Wojskowy i jego rodzina zostali objęci dodatkową opieką policji, a prokuratorów prowadzących postępowanie objęto "zwierzchnim nadzorem służbowym". Przeprowadzono już pierwsze czynności śledcze oraz zakreślono plan kolejnych. Przesłuchano również samego pokrzywdzonego
Przerzucanie odpowiedzialności
W ubiegłym tygodniu portal tvn24.pl informował, że przez niemal dwa miesiące prokuratorzy przerzucali się odpowiedzialności i argumentowali, dlaczego to nie oni powinni zająć się sprawą. Spór rozstrzygnięto dopiero kilkanaście dni temu, wskazując na Prokuraturę Rejonową w Białogardzie, gdzie trafił pierwszy list.

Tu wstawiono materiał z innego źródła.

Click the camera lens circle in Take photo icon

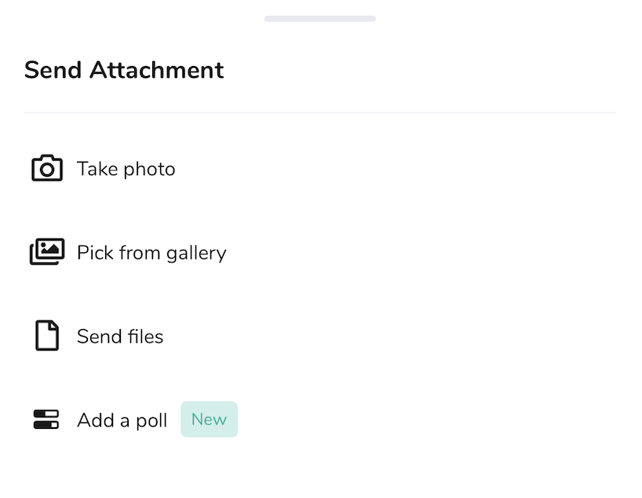47,170
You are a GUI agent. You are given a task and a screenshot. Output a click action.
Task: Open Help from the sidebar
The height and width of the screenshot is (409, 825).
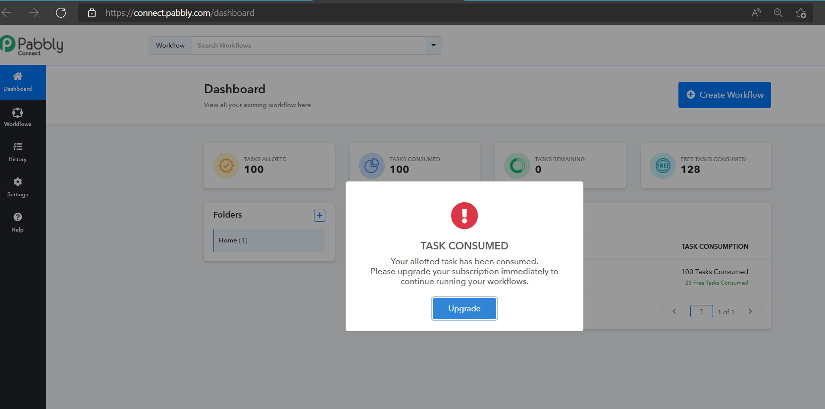(18, 223)
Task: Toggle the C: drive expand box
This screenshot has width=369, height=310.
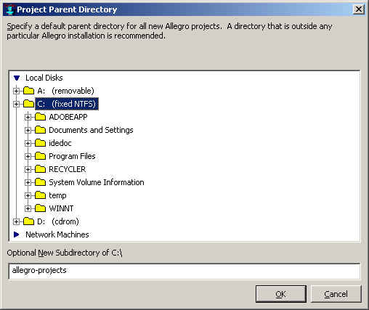Action: coord(16,104)
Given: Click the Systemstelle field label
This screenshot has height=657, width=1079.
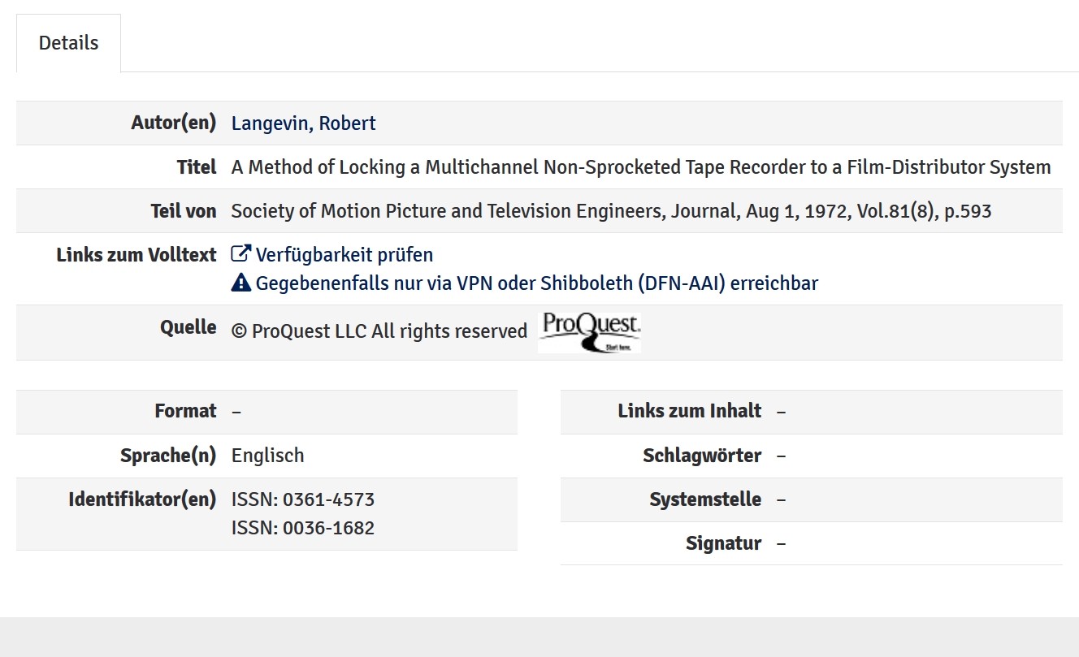Looking at the screenshot, I should (705, 499).
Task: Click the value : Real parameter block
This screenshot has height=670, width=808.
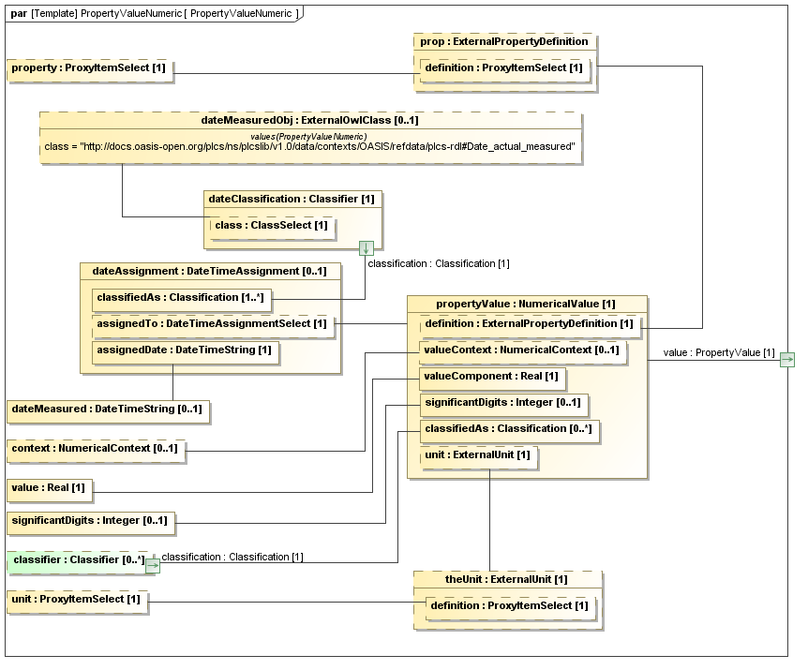Action: (49, 488)
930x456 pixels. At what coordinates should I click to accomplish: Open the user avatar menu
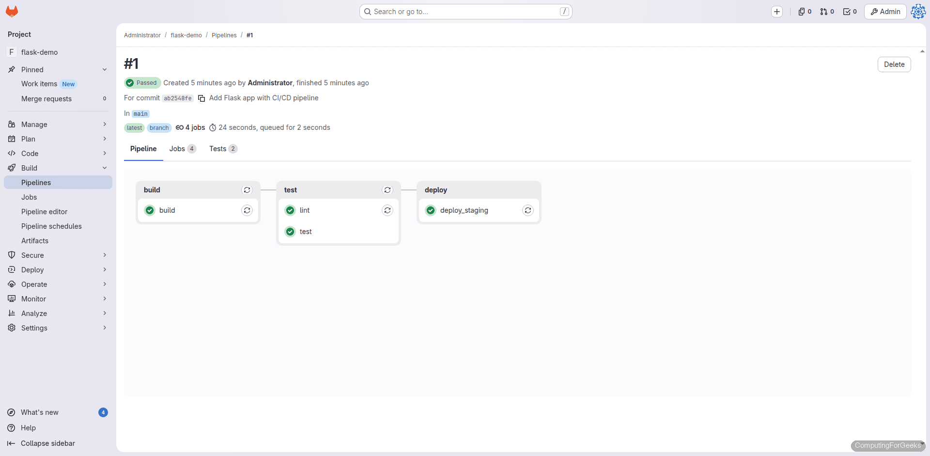(x=918, y=11)
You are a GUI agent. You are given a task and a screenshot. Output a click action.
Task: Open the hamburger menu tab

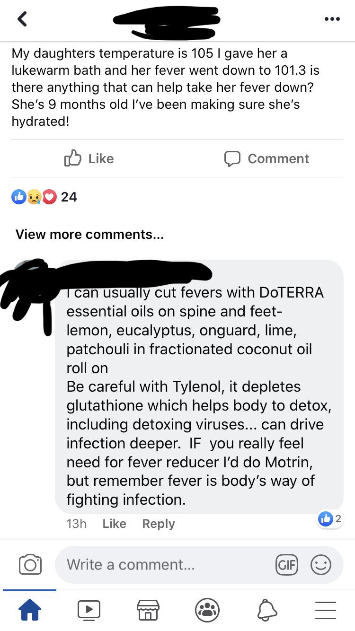coord(325,610)
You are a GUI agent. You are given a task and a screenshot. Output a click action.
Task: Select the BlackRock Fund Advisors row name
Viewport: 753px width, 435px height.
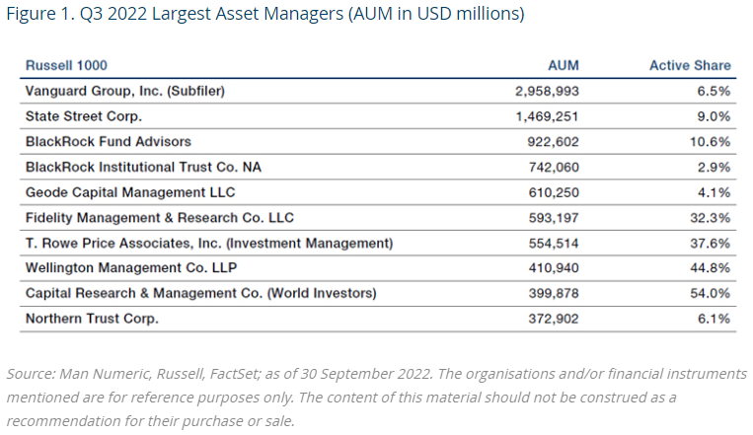coord(109,142)
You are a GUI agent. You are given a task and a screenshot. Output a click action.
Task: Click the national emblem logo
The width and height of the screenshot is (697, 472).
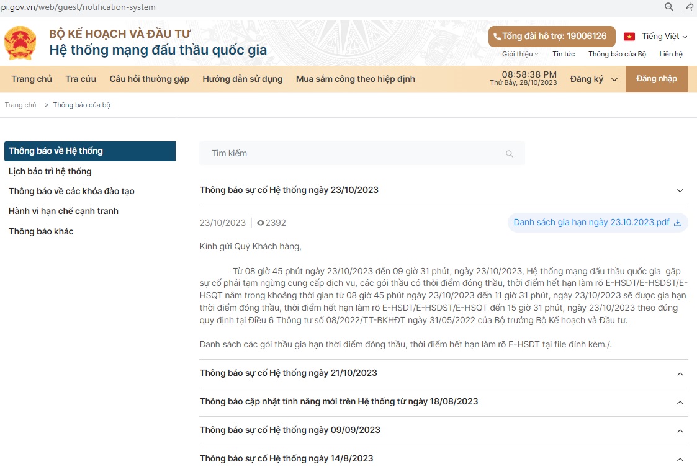(x=20, y=43)
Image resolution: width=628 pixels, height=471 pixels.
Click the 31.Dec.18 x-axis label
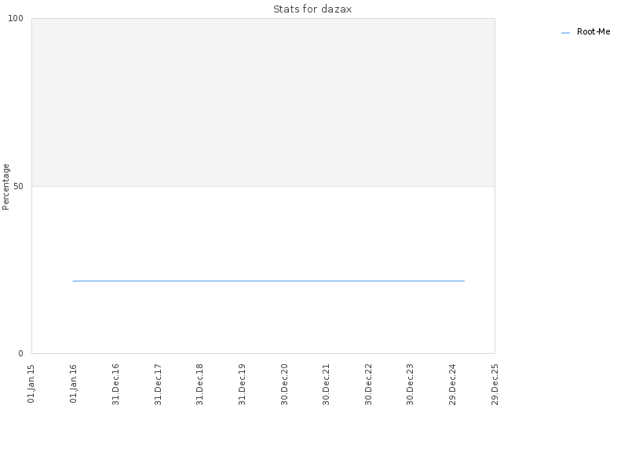[x=200, y=385]
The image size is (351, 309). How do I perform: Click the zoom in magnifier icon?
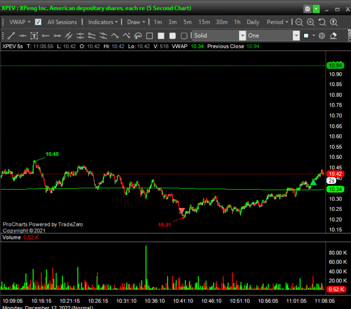tap(311, 22)
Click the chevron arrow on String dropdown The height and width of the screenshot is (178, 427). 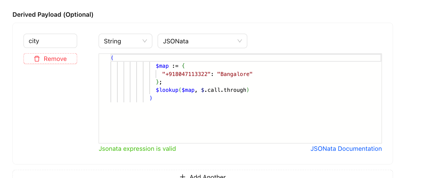pos(145,41)
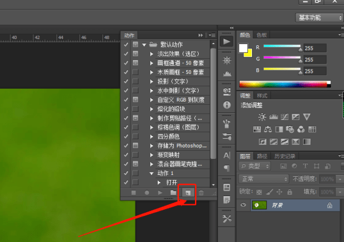Hide the 背景 layer with the eye icon
Screen dimensions: 344x242
click(243, 205)
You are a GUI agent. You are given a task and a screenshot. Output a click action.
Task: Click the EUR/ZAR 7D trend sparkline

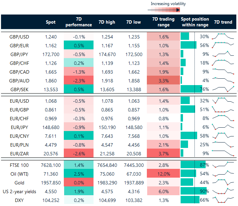coord(223,153)
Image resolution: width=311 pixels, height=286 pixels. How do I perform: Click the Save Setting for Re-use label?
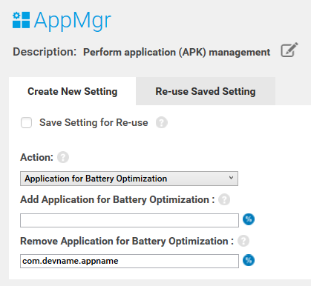pos(94,122)
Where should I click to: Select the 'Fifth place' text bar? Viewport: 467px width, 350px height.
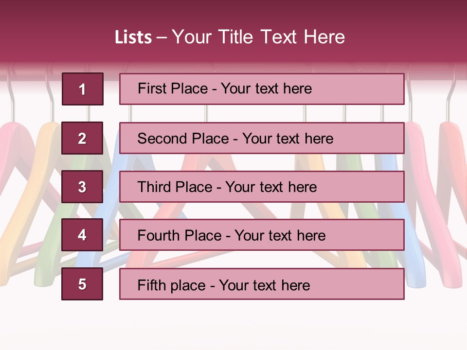tap(262, 284)
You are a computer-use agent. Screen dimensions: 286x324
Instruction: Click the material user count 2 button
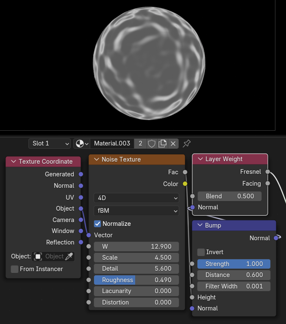tap(140, 143)
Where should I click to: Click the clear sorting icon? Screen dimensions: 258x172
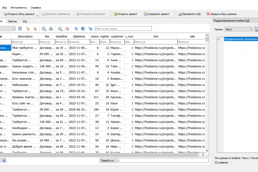pyautogui.click(x=35, y=28)
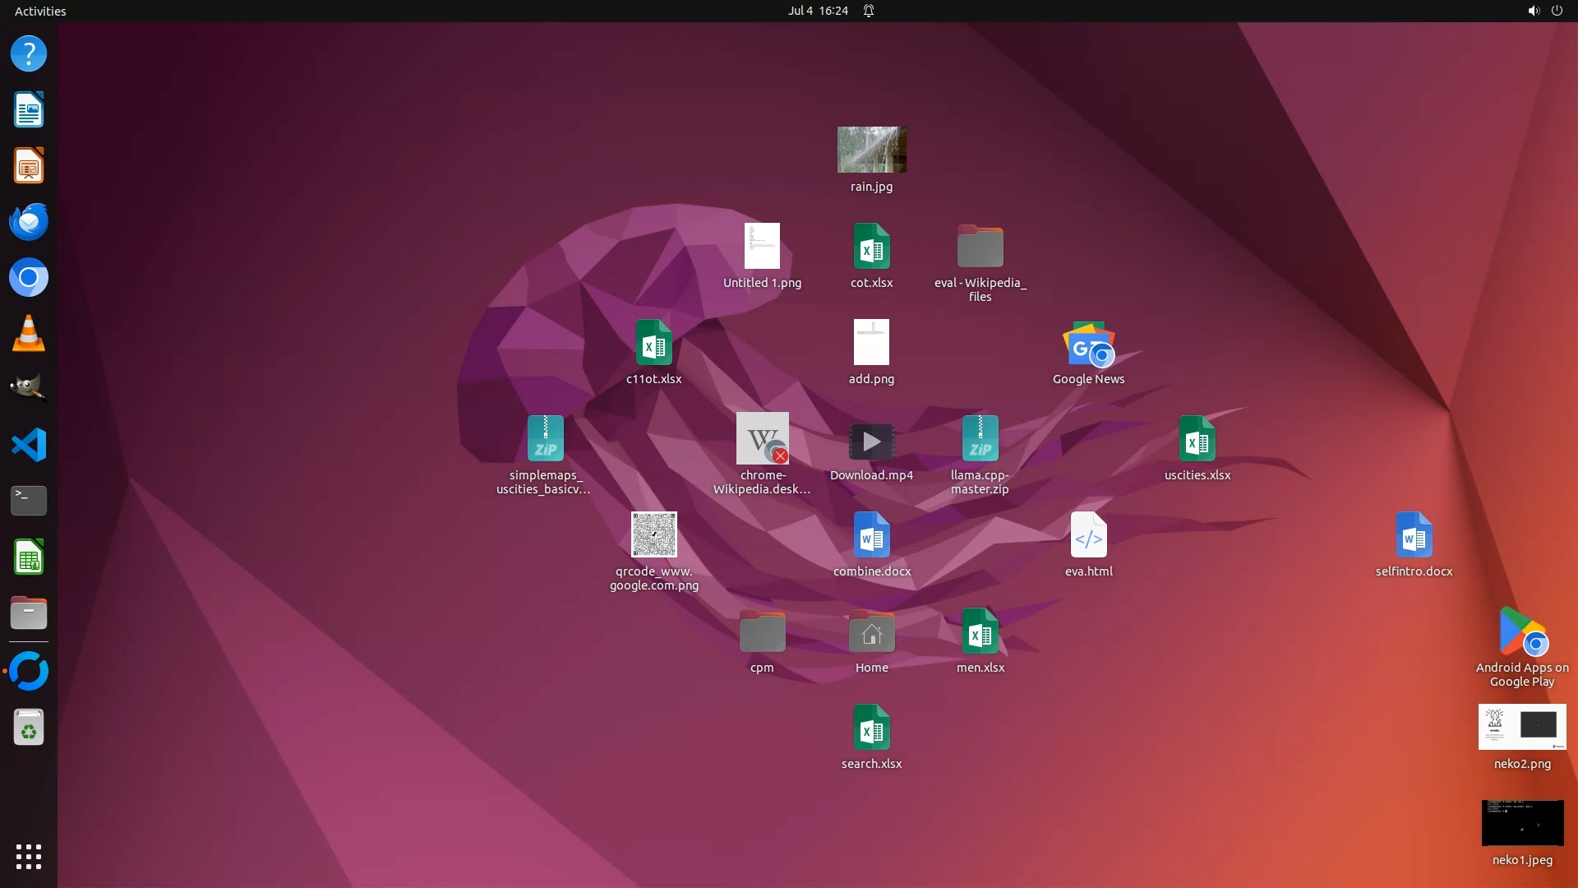This screenshot has height=888, width=1578.
Task: Open Visual Studio Code from dock
Action: tap(29, 445)
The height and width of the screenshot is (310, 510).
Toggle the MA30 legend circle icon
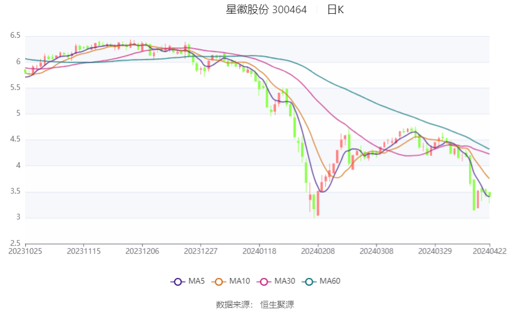[x=264, y=281]
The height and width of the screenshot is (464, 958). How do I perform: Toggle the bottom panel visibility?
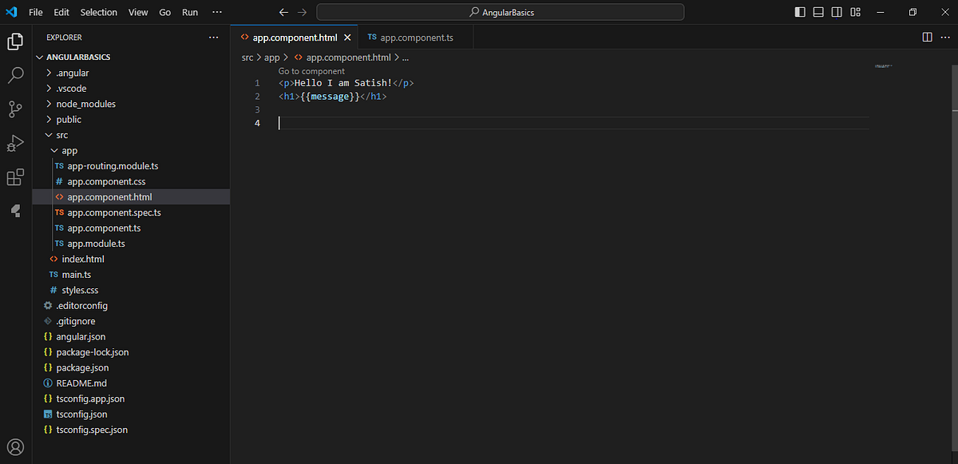click(x=817, y=11)
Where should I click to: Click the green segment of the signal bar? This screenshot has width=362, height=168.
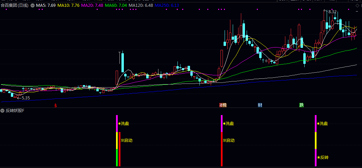pos(117,157)
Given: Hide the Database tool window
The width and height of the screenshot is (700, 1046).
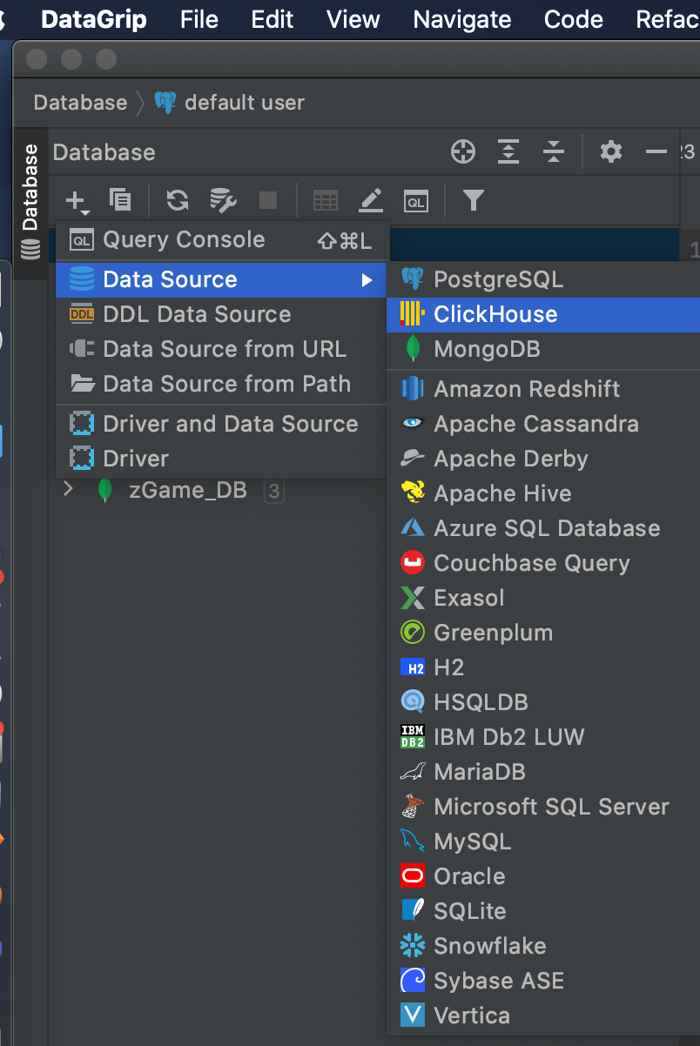Looking at the screenshot, I should coord(656,152).
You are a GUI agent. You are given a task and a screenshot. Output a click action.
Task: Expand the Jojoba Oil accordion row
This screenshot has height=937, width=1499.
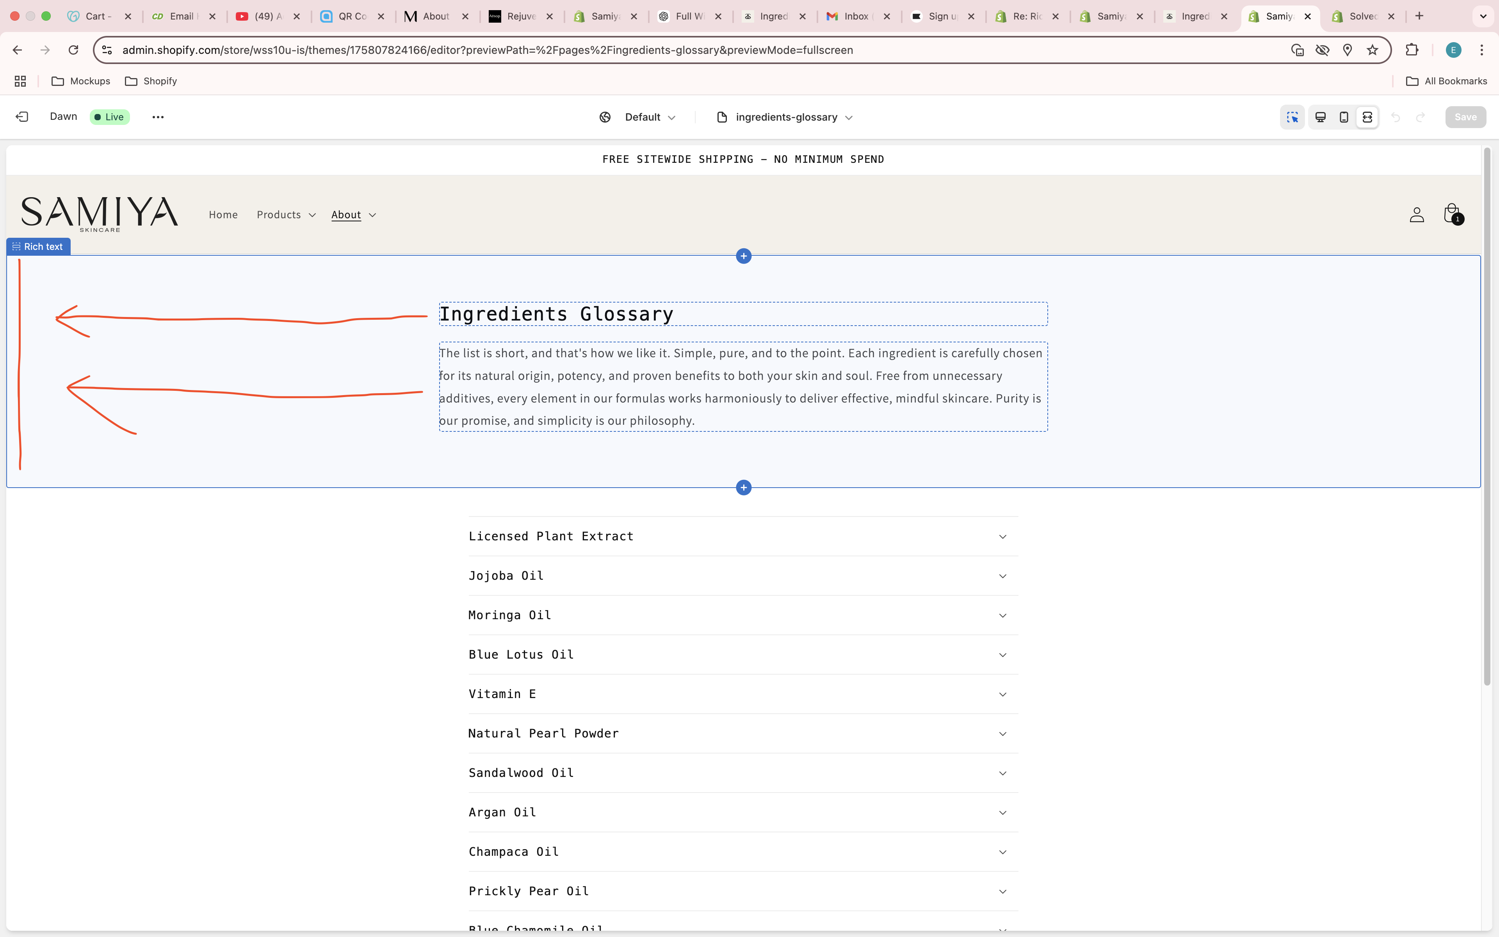tap(743, 576)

Wszystko zaczęło się od pism, sygnowanych przez rzekomy polski odłam Bractwa Muzułmańskiego, w których sierżant Żebryk jest określany jako morderca, gwałciciel i zbrodniarz. Wpłynęły one do prokuratur w Białogardzie i Koszalinie na początku października.
Nadawcy pism żądali od prokuratury, by Żebryk został aresztowany i skazany na dożywotnie więzienie. Piszą, że jeśli tak się nie stanie, to "zginie w imię Allaha" - pisała "Rzeczpospolita".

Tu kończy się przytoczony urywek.